What’s also interesting about something that treads such a fine line between humor and psychodrama is that it’s sometimes hard to tell when, exactly, you’re supposed to stop laughing. It’s not that you don’t care about the characters—several are rather affecting, in fact—it’s just that the tragic absurdity of it has you laughing (and I’m pretty sure you’re supposed to be) well past the point when most similar stories would have gone into full-on drama. The suicide club eventually gets some full-on drama, but it starts well past the point when by all rights it should have, and in fact what should be the dramatic climax is actually one of the funniest bits—most unintentionally awful suicide counseling ever. The drama is far lower-key, and more of a follow-up.
It reminds me a little of how Trainspotting played its black-comedy game; the Worst Toilet in Scotland scene early on was so patently absurd it let you see some humor in the comparative tragedy later. Welcome to the NHK, for its part, opens with the protagonist’s appliances talking to him and a particularly surrealist scene (compared to the completely concrete remainder of the series), introducing you to his humorously-over-the-top, if unhealthy, worldview. (Aside: The captions for the hearing-impaired during that Trainspotting toilet scene are the single funniest bit of subtitling I have ever read—if you have the DVD, go watch for yourself.)
The other thing it excels at is when-you-think-about-it humor. Most of this is fueled, again, by the protagonist, in particular his penchant for spectacular levels of apathy. One of the best conceptual parts is where he discovers porn on the internet. His request for computer help after deleting his operating system in an attempt to make room for more porn is funny (and, speaking as someone who does tech support periodically, entirely realistic). The unspoken implication that he lacked the initiative to find porn on the internet, now that’s just hilarious.

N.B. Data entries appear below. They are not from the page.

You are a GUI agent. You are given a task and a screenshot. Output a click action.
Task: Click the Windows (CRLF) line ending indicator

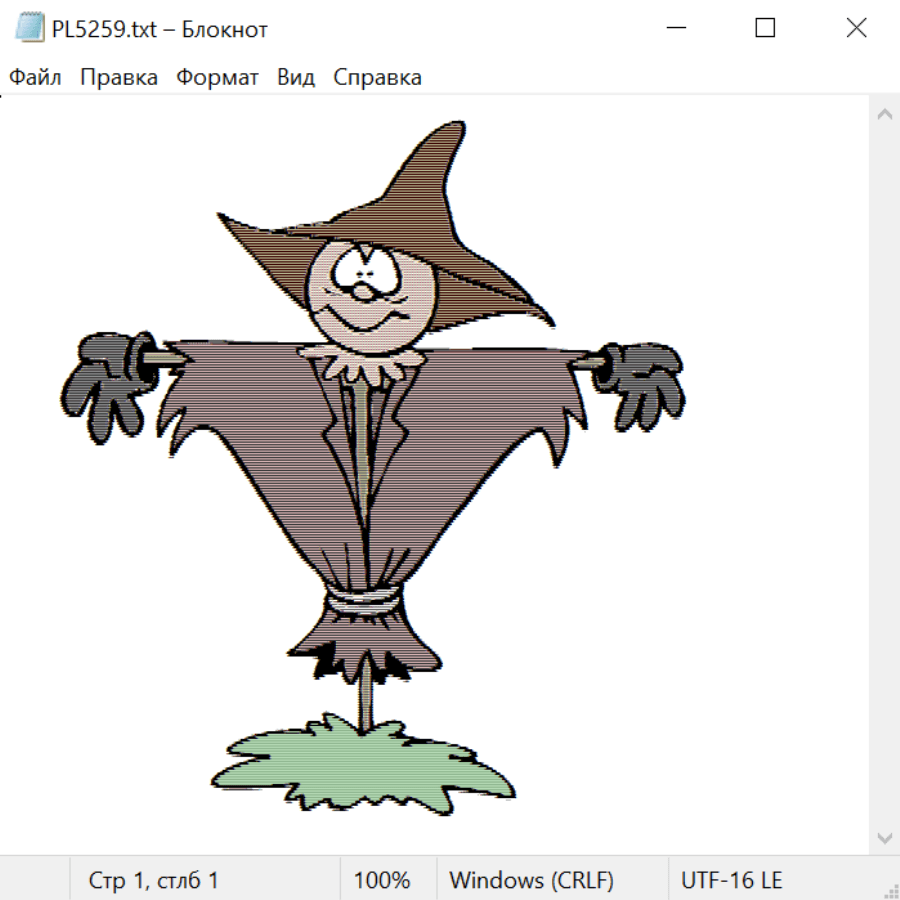click(531, 881)
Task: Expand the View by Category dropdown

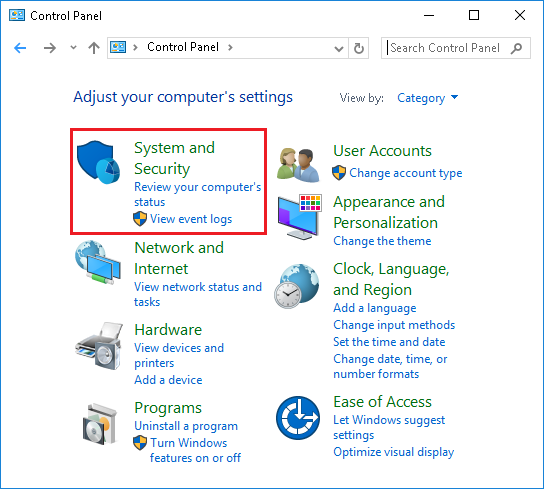Action: [427, 98]
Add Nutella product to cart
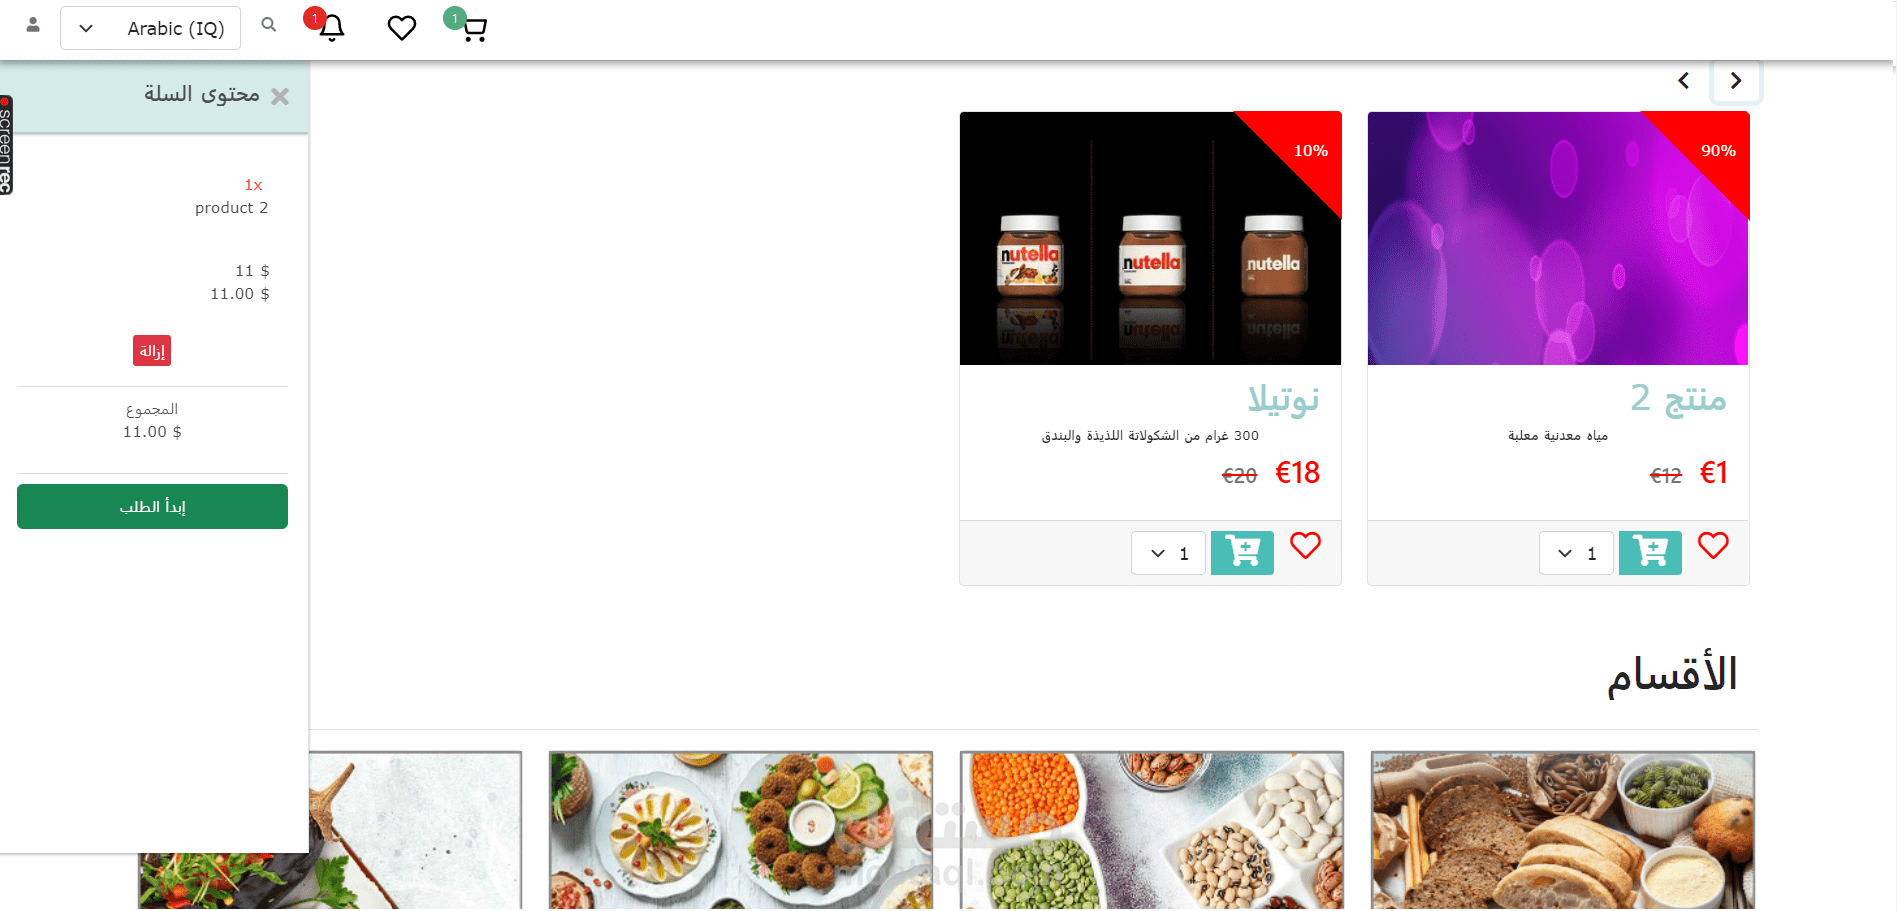The width and height of the screenshot is (1897, 911). coord(1242,553)
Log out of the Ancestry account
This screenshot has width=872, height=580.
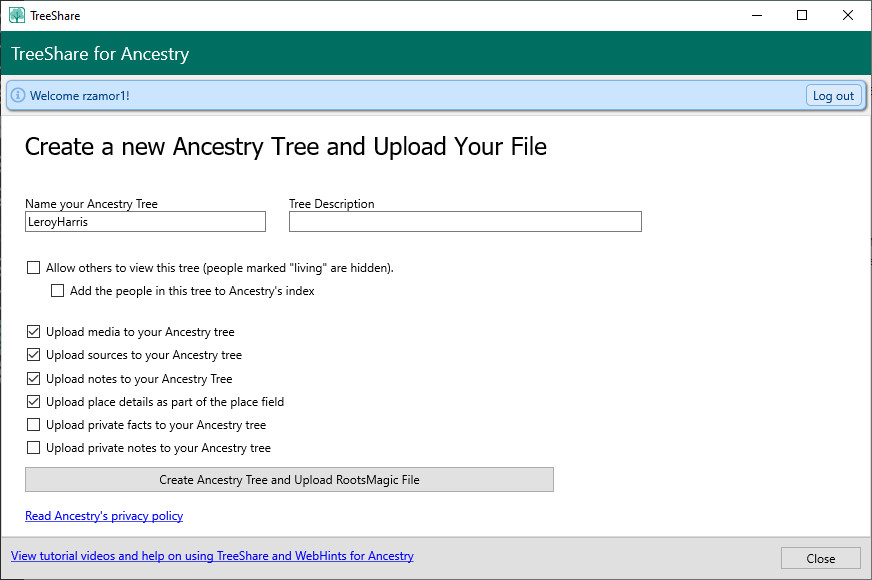[x=833, y=96]
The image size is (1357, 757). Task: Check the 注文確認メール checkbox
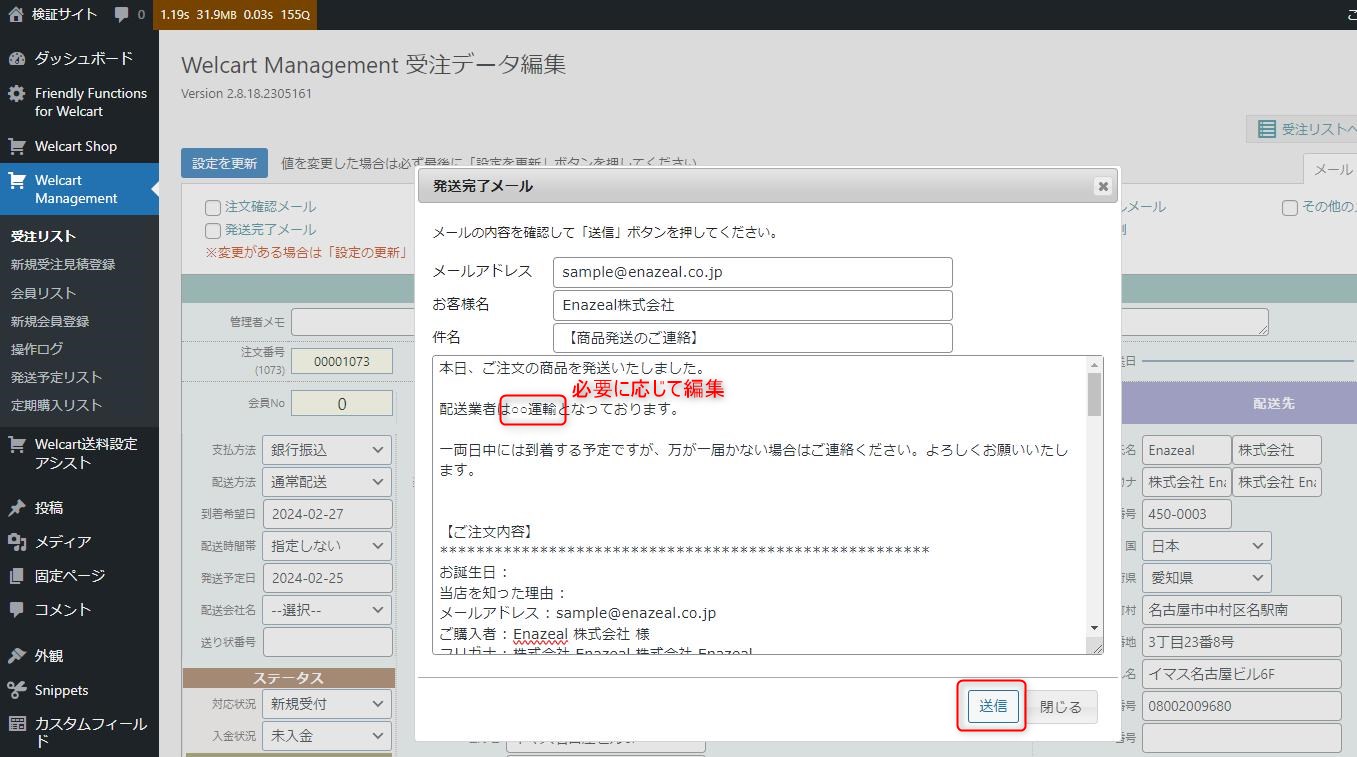click(213, 208)
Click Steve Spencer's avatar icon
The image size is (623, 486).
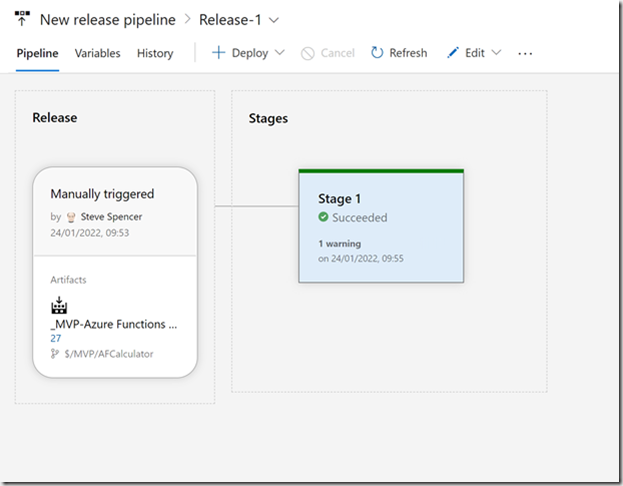[x=71, y=217]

It’s also a nice looking series in a weird way; the character art lacks a lot of detail and the shading is usually very flat, but the character design is memorable and the character animation quite good. It’s often quite stylized in terms of shading or color, but otherwise the backgrounds are detailed and realistic, with a satisfyingly lived-in look (also props to the realistic computer hardware, which plays something of a central role—for once the art geeks made it look like a real geek’s hangout, rather than a parody of one). It’s something of a departure from expected Gonzo fare (or much else, really), but overall appealing.
I’m very much liking the series, and while the second season starts on a relatively morose (though still emotionally engaging) note, I’m wholly optimistic that it’s gong to hold itself together. It even dodges what at first looked like it was going to be a lame excuse for two characters not properly getting together; the initial excuse is followed up by an entirely valid reason.
Also, a theory, though the sample size is small: The protagonist’s appliances talk to him and say unhealthy things when he’s asleep, but when he’s awake and hallucinating that they’re talking to him, they try to be helpful. Maybe.